The maximum stress that can be applied to the material of a wire used to suspend an elevator is `(3)/(pi)xx10^(8)N//m^(2)` if the mass of elevator is 900 kg and it move up with an acceleration `2.2m//s^(2)` than calculate the minimum radius of the wire.

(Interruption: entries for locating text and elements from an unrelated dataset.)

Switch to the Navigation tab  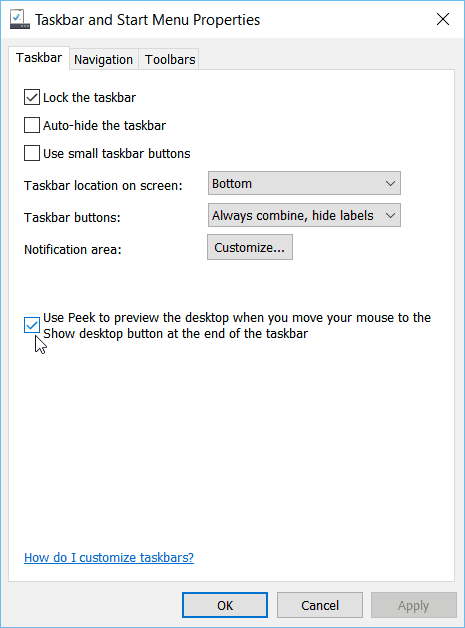click(104, 60)
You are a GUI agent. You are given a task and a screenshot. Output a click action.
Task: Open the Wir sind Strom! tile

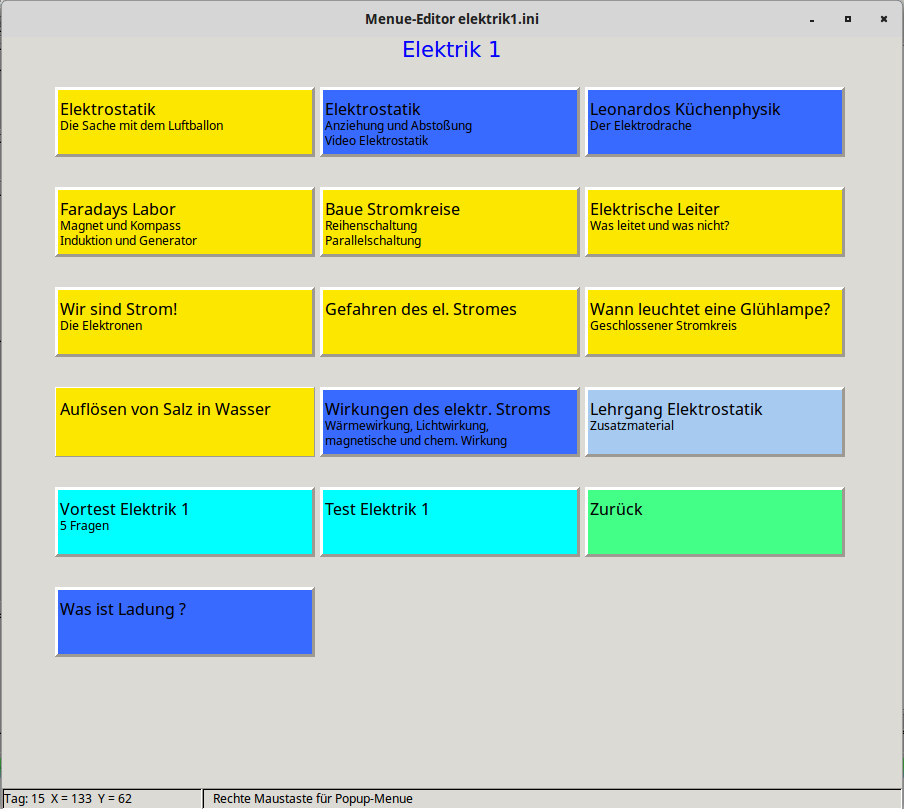click(x=184, y=321)
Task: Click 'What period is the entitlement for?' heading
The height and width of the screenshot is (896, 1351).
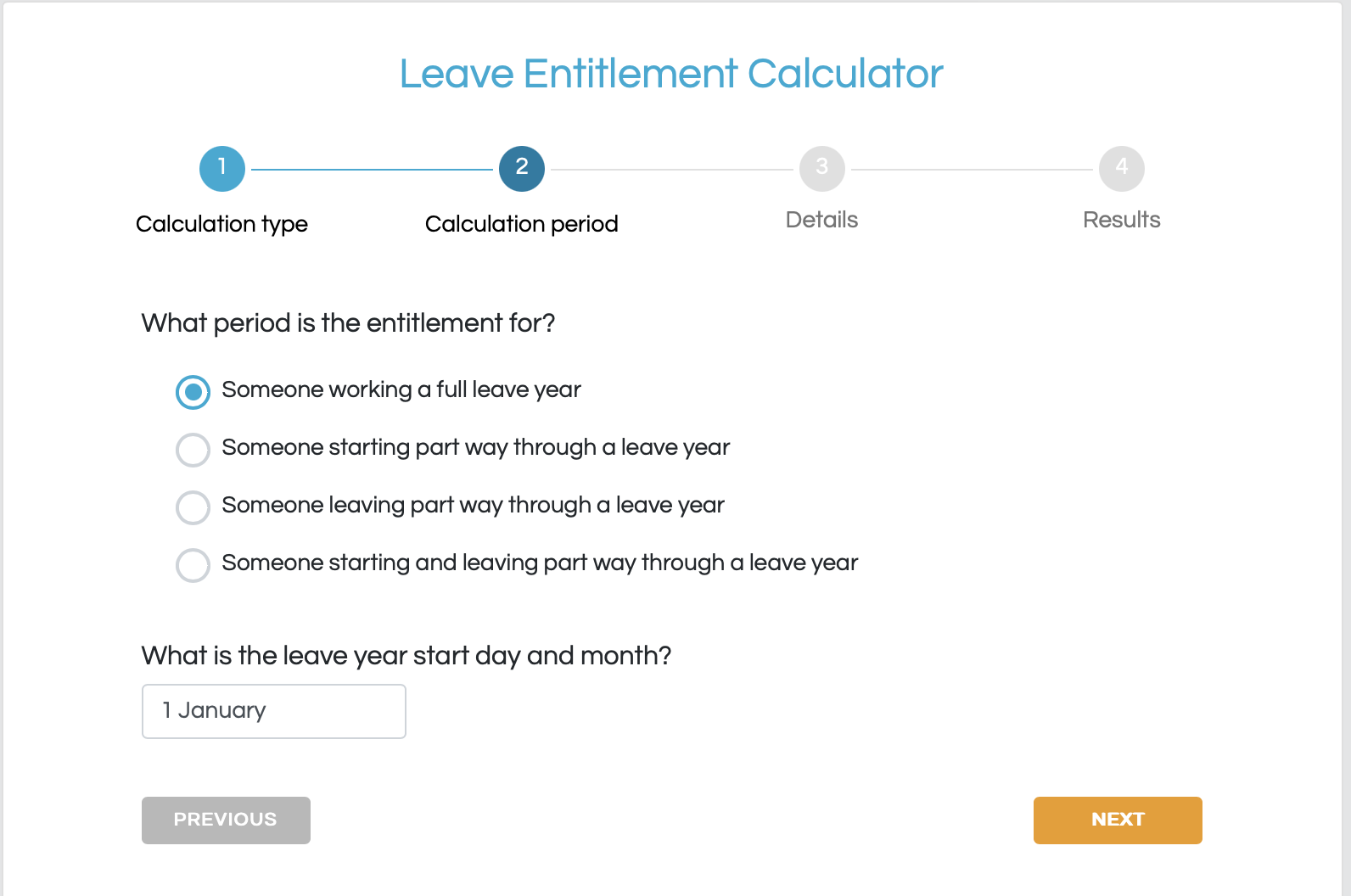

To solve the problem, we need to calculate the minimum radius of the wire used to suspend an elevator based on the given maximum stress and the forces acting on the elevator. ### Step-by-Step Solution: 1. **Identify the Given Values:** - Maximum stress (σ) = \( \frac{3}{\pi} \times 10^8 \, \text{N/m}^2 \) - Mass of the elevator (m) = 900 kg - Acceleration (a) = 2.2 m/s² - Acceleration due to gravity (g) = 9.8 m/s² (standard value) 2. **Calculate the Tension in the Wire:** The tension (T) in the wire when the elevator is moving upwards can be calculated using the formula: \[ T = mg + ma \] where: - \( mg \) is the weight of the elevator, - \( ma \) is the additional force due to acceleration. Substituting the values: \[ T = 900 \times 9.8 + 900 \times 2.2 \] \[ T = 8820 + 1980 = 10800 \, \text{N} \] 3. **Relate Tension to Stress:** The stress (σ) in the wire is given by the formula: \[ \sigma = \frac{T}{A} \] where \( A \) is the cross-sectional area of the wire. For a circular wire, the area \( A \) can be expressed as: \[ A = \pi r^2 \] Thus, we can rewrite the stress equation as: \[ \sigma = \frac{T}{\pi r^2} \] 4. **Substituting Known Values:** We know the maximum stress and the tension, so we can set up the equation: \[ \frac{3}{\pi} \times 10^8 = \frac{10800}{\pi r^2} \] 5. **Eliminate π from the Equation:** Multiplying both sides by \( \pi r^2 \) gives: \[ 3 \times 10^8 r^2 = 10800 \] Dividing both sides by \( 3 \times 10^8 \): \[ r^2 = \frac{10800}{3 \times 10^8} \] 6. **Calculate \( r^2 \):** \[ r^2 = \frac{10800}{3 \times 10^8} = \frac{10800}{3} \times 10^{-8} = 3600 \times 10^{-8} = 3.6 \times 10^{-5} \, \text{m}^2 \] 7. **Calculate the Radius \( r \):** Taking the square root of both sides: \[ r = \sqrt{3.6 \times 10^{-5}} = 6 \times 10^{-3} \, \text{m} = 6 \, \text{mm} \] ### Final Answer: The minimum radius of the wire is \( 6 \, \text{mm} \).